Die Bildung des menschlichen Gebisses, welche, bei seltenen Ausnahmen S. Blumenbach (Beiträge zur Naturgeschichte) über einige abweichende Mumien., den Freßwerkzeugen der Raubtiere gleicht, eben wie jene alte Überlieferung von einem ursprünglichen Jagd- und Jägerleben der Menschheit, leiten darauf hin, die animalischen Nahrungsstoffe, oder das Fleisch, doch mit den fleischigen Baumfrüchten zugleich, als die ursprünglichsten anzusehen, und daher vor allen andern zuerst in Betrachtung zu nehmen. In der Tat enthält das Fleisch der Tiere, chemisch oder diätetisch betrachtet, den verhältnismäßig größten Anteil ernährender Grundstoffe. Uns kommt es jedoch nur darauf an, wie die Nahrsamkeit des Fleisches am zweckmäßigsten durch die Kunst entwickelt werde.

Wilde, dem tierischen Zustande nahestehende Nationen pflegen die animalischen Stoffe ohne große Umstände roh zu verzehren, wie die Patagonier in Ansons Reisen.

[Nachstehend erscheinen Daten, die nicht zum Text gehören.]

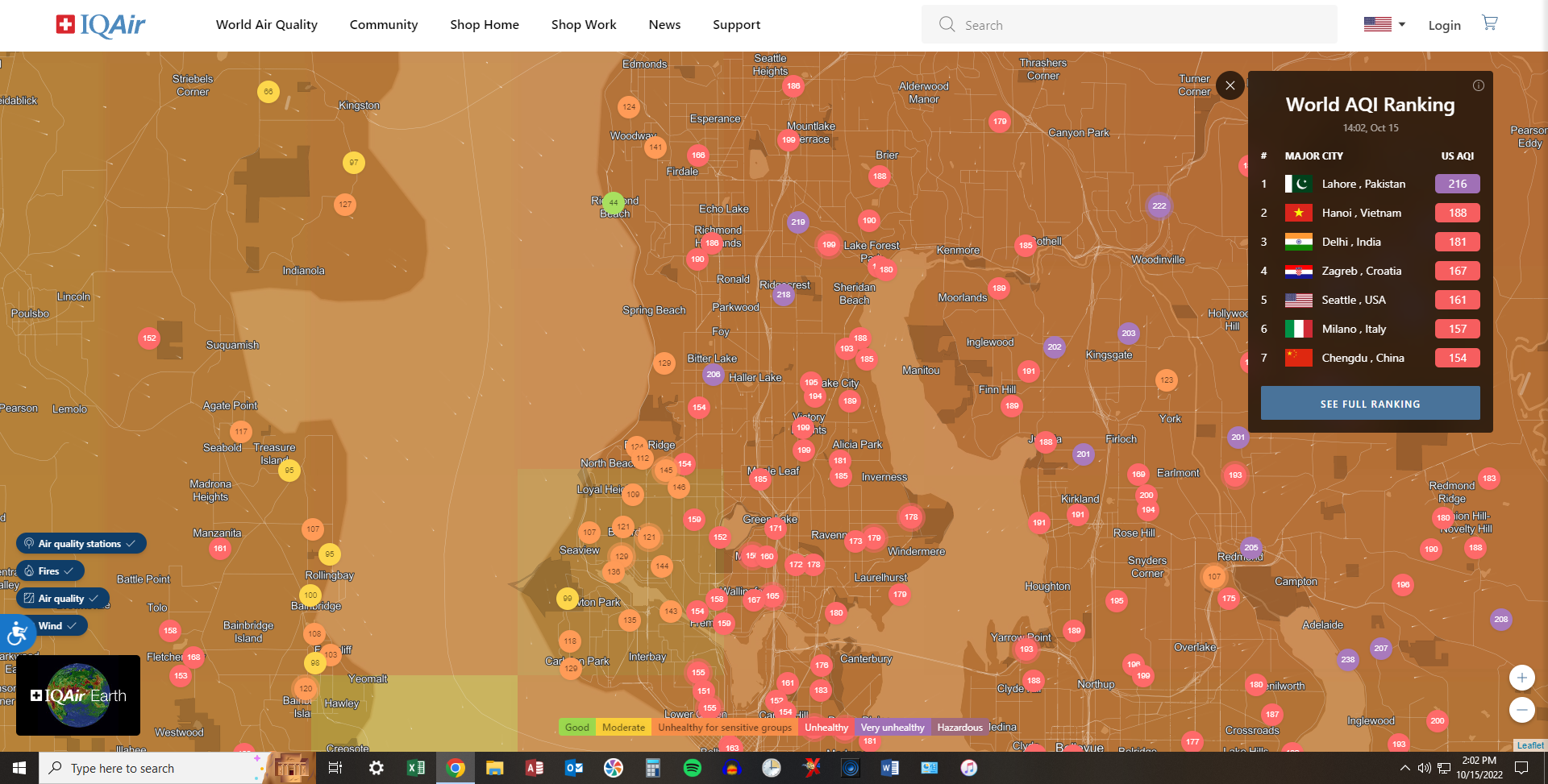Zoom in on the map
This screenshot has width=1548, height=784.
[x=1521, y=678]
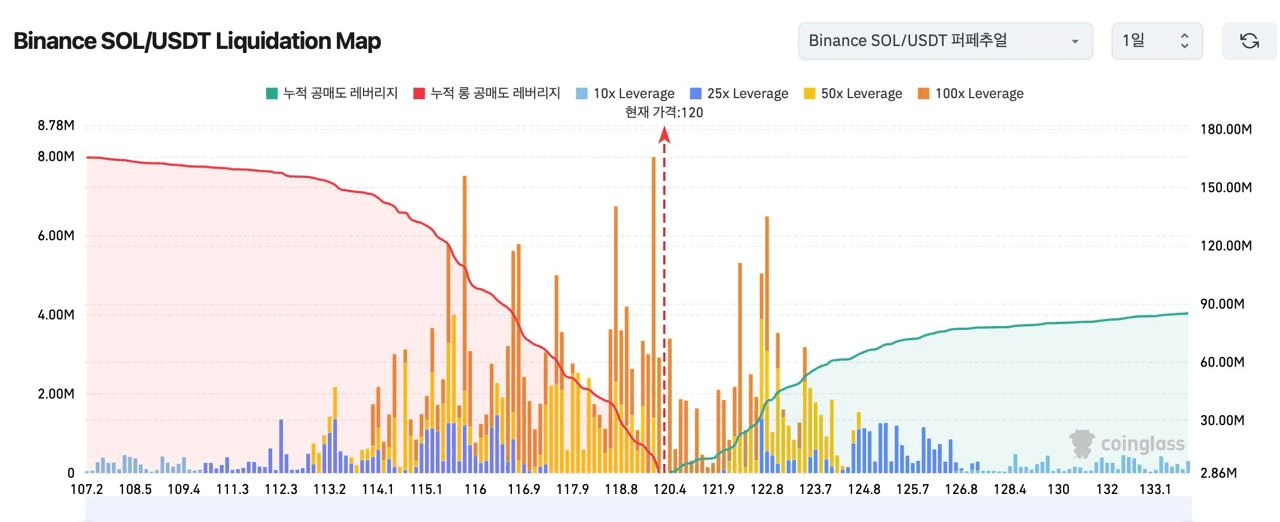Click the chart zoom slider bar below the axis
Screen dimensions: 1280x522
(638, 509)
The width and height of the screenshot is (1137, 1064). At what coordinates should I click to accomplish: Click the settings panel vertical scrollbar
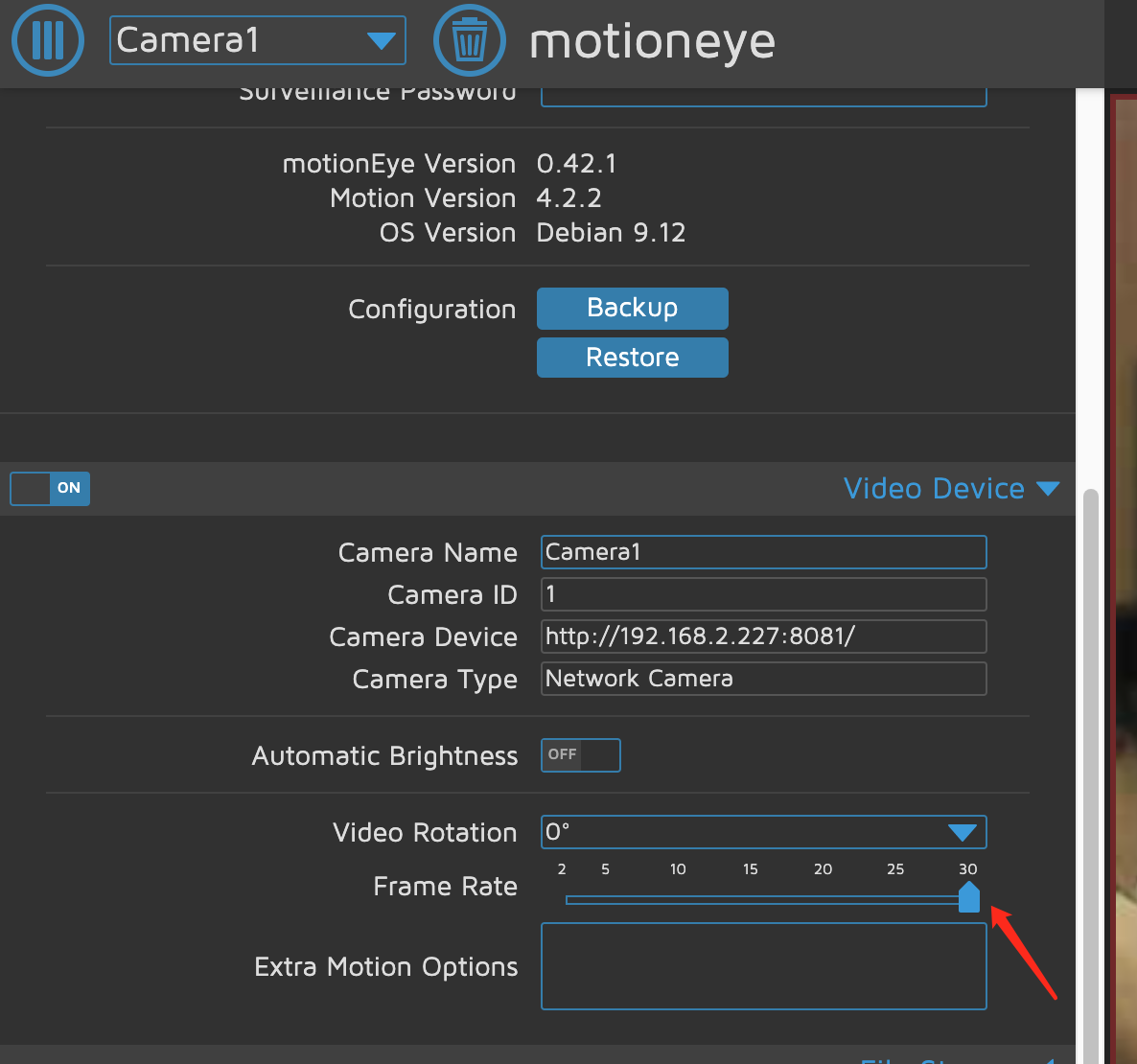pyautogui.click(x=1089, y=767)
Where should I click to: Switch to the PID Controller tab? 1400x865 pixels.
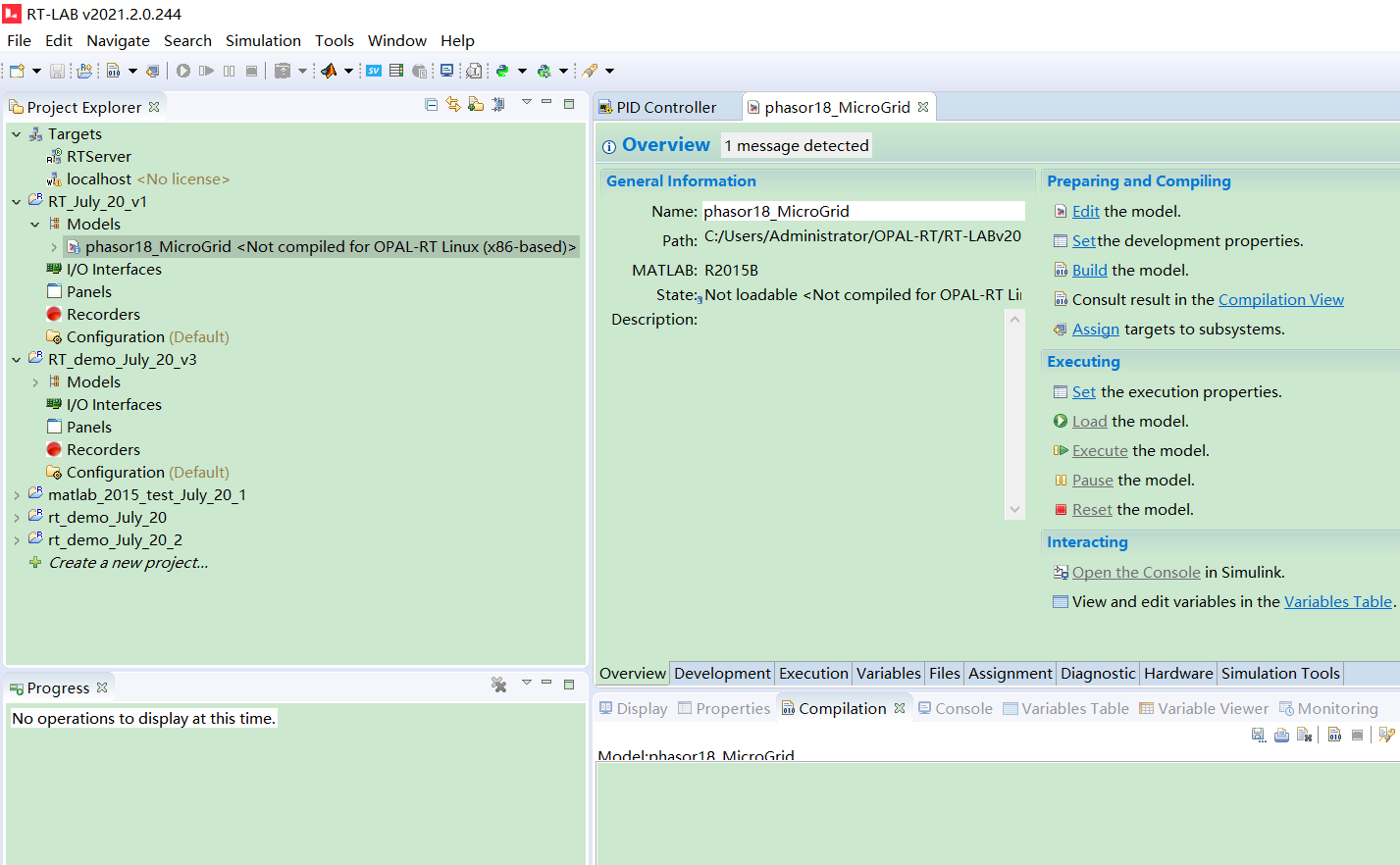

Kalmücken und Tschergisen, welche in der Kunstbildung um einen Schritt weiter gekommen sind, streben schon dahin, ihr Pferdefleisch zu erhitzen, indem sie darauf spazieren reiten. Gebildeten Nationen jedoch würde sowohl die ganze, als die halbe Rohigkeit äußerst widrig und ekelhaft sein; ja es scheint, daß gerade die gebildete Lebensweise die Verdauung schwächt und das Bedürfnis einer künstlichen Hilfe hervorruft. Diese Hilfe, welche die Kunst einer verfeinerten oder geschwächten Verdauung zu leisten bemüht ist, erfolgt durch eine wohlverteilte Einwirkung des Feuers, des Wassers und des Kochsalzes.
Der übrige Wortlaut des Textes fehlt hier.